Judge John Hodgman Episode 143: Namer vs. Namer

Kurt Braunohler

Josh brings the case against his wife Jackie. They each kept their respective surnames when they married, and now can't decide on a last name for their future children. Should the kids take their mom or dad's last name, combine them, or take on a brand new appellation? Only one man can decide.

PLUS, our friend comedian Kurt Braunohler joins us for the docket. If you have not already, please check out his stand up special HOW DO I LAND?, the K Ohle podcast, or see him in person at one of his tourdates.

If you want to join our conversation about this episode, please click on the Forum link below!

Thanks to Connor McGee for suggesting this week's case name! To suggest a title for a future episode, like us on Facebook at Judge John Hodgman! We regularly put out a call for submissions.



Merging Two Naming Systems

Perhaps I'm suffering from my own "flower-fever" for thinking this a great idea, but I think a mix between the Spanish family name system and the current hyphenated trend would be the most logical way to go forward. It would fix the messiness of the second-generation-hyphenated-names, while creating new combinations for all subsequent generations.

Initially the naming convention would start like current hyphenated names do, but by the second generation a baby would inherit both a Matrilineal and a Patrilineal surname. For Subsequent generations, attention would be payed to which surname came from which grandparent, with one surname coming from each parent.
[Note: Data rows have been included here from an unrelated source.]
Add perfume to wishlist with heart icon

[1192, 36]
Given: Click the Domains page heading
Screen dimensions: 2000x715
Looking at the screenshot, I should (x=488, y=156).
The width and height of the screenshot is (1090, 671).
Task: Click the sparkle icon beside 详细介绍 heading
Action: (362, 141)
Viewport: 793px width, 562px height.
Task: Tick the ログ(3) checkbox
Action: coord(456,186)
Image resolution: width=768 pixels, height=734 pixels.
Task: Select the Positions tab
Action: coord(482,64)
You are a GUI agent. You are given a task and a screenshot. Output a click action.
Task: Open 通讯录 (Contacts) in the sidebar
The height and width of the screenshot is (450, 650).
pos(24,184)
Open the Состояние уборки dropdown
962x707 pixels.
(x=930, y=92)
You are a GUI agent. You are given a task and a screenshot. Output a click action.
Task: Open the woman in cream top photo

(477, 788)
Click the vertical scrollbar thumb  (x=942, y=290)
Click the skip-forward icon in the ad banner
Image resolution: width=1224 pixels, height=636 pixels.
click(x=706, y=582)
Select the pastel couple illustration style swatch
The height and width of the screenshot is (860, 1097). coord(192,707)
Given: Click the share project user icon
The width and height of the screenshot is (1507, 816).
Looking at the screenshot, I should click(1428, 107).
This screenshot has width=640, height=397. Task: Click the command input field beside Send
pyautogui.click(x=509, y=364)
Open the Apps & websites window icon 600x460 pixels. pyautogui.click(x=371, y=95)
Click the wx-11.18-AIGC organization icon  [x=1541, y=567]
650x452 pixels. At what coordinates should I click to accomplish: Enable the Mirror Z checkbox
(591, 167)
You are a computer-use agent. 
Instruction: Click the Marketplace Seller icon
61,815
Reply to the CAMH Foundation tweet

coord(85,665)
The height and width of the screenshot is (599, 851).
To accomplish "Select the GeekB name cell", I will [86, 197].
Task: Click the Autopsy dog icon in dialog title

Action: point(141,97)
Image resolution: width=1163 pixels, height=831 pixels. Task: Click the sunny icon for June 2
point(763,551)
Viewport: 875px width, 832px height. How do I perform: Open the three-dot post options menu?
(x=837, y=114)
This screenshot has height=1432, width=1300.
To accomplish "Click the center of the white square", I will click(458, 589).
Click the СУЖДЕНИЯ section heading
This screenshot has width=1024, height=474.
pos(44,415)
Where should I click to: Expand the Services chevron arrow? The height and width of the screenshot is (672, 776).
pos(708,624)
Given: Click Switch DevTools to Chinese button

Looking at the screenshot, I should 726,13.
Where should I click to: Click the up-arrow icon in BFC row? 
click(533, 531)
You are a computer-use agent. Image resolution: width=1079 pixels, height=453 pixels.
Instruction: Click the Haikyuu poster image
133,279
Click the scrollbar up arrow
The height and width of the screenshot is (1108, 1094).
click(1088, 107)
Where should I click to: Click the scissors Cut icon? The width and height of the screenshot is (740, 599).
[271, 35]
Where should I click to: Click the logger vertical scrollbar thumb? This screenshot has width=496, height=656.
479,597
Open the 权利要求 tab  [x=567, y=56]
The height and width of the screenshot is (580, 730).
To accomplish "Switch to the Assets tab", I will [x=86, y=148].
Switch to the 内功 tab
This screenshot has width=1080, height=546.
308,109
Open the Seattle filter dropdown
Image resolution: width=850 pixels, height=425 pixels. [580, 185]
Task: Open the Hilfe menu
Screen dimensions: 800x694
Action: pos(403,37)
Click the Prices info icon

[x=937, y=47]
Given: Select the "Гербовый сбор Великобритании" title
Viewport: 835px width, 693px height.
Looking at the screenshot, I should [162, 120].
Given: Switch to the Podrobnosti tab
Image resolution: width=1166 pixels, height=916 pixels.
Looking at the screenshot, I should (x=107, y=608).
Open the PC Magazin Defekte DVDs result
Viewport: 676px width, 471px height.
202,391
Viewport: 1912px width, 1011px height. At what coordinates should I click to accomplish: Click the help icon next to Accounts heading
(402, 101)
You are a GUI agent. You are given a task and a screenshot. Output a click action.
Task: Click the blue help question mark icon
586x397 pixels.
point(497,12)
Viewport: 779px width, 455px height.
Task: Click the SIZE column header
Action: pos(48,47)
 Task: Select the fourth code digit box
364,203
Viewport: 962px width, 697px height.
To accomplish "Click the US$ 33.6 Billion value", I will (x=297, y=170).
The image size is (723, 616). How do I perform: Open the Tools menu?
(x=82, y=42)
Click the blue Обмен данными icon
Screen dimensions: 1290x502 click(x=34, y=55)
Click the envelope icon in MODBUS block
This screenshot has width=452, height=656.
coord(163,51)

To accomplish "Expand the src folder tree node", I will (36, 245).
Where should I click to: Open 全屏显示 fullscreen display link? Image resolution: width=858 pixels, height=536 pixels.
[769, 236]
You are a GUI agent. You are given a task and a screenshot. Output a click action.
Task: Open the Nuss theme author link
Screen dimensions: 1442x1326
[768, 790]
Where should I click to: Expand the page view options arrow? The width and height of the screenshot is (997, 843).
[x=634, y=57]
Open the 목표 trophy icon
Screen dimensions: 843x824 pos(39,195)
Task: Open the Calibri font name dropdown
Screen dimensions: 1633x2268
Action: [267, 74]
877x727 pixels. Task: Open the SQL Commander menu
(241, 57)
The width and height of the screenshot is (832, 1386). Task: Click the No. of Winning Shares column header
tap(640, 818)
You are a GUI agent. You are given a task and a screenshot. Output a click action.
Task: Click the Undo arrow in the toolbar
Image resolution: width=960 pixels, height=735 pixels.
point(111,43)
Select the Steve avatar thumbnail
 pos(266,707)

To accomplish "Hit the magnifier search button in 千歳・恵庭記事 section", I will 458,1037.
The order of the Patrilineal and Matrilineal surnames is determined by musicality.

i.e. the litigants have a hypothetical son and daughter who each have a family tree:

Son (2nd generation)
John Hodgmanilla Kazil Carrico + Arya Hodgmina Waits Vonnegut; (M-P) marries (M-P)

begats a Son (3rd generation)
Benjen "Swordfishtrombone" Carrico Waits + Tyrion Valentine Targaryen Stark; (P-M) marries (M-P)

adopts a Daughter (4th generation)
Asha Rain Carrico Stark (P-P)

- - - - - -
Daughter (2nd generation)
Leona Redbone Kazil Carrico + Davos Zachariah Tully Forel; (M-P) marries (P-M)

begats a Daughter (3rd generation)
Daenerys Alice Kazil Tully + Donal Doc Lannister Seaworth; (M-P) marries (M-P)

begats a Daughter (4th generation)
Rhaenyra Kneller Kazil Seaworth (M-P)

This way there will be some clear benefits:

  • There will eventually be long descendants of both Matrilineal surnames and Patrilineal surnames. (If Jackie has a daughter who has a daughter the Kazil name will carry on, and likewise for male descendants of Josh.)
  • No clutter formed from merging two hyphenated names
  • Unlike the Spanish system, one isn't simply getting the patrimonial name of the mother, so it gives more emphasis to the woman’s heritage.
  • Unlike the Spanish system, Matrilineal and Patrilineal names aren't locked in a certain order so that the father's name is more important.
  • System gives some clear rules that reduces decisions/arguments about names, while not creating a huge mess for later generations.
  • The system does have the drawback, by the very nature of establishing a set of rules, that it reduces choice. One would have to abandon the system to carry on favorite names. (e.g. if Benjen’s parents care more about his Czech heritage than the Kentucky line, and would like to keep the Kazil name)

    Also, although John Hodgman may be right about a hyphen being unnecessary and unappealing, modern US Drivers licenses are rather inflexible with nonstandard names. Therefore the above example would become the following on legal documents:

    John Hodmanilla Kazil-Carrico + Arya Hodgmina Waits-Vonnegut, (M-P) marries (M-P)
    begats a Son, Benjen "Swordfishtrombone" Carrico-Waits (P-M)


I think this is such a great idea. I wish we could adopt something like this in the US.


My favorite solution to the problem discussed in this episode is union names. Basically, the parents of a child get a new middle name (legally) which matches the last name of the child. This name can be chosen freely, so it could be a family name or SwordfishTrombone or whatever. That way everyone can keep their professional surname, but children still share a name with their parents. And you don't end up with a 50-name-long hyphenated name.

The advantages and disadvantages are described in more detail here:

May the best name win

We took the route of who's last name was cooler. Mine is 'Couture', which causes spelling and pronunciation issues, but is pretty classy. His was 'Judy', yes, Judy like the female first name. He was more than happy to ditch his for mine. Now the only confusion comes when someone asked him if he's french, and he looks puzzled and then points at me. We had twin boys, and he is happy to spare them the torture he suffered as a 13 year old boy.

We had friends who married, a 'Camp', and a 'Landis'. They wimped out and hyphenated instead of using the combo, 'Clamdips'.

Thanks for the podcast!

Episode Name

Why was this episode not named "Josh fit the Battle of Carrico"?

Namor vs. Namor?

No matter who wins, we all win.

Best part of my day

JJH is the only thing that gets me through the work day. I pretend I am working at my desk but I am really just listening to the podcasts!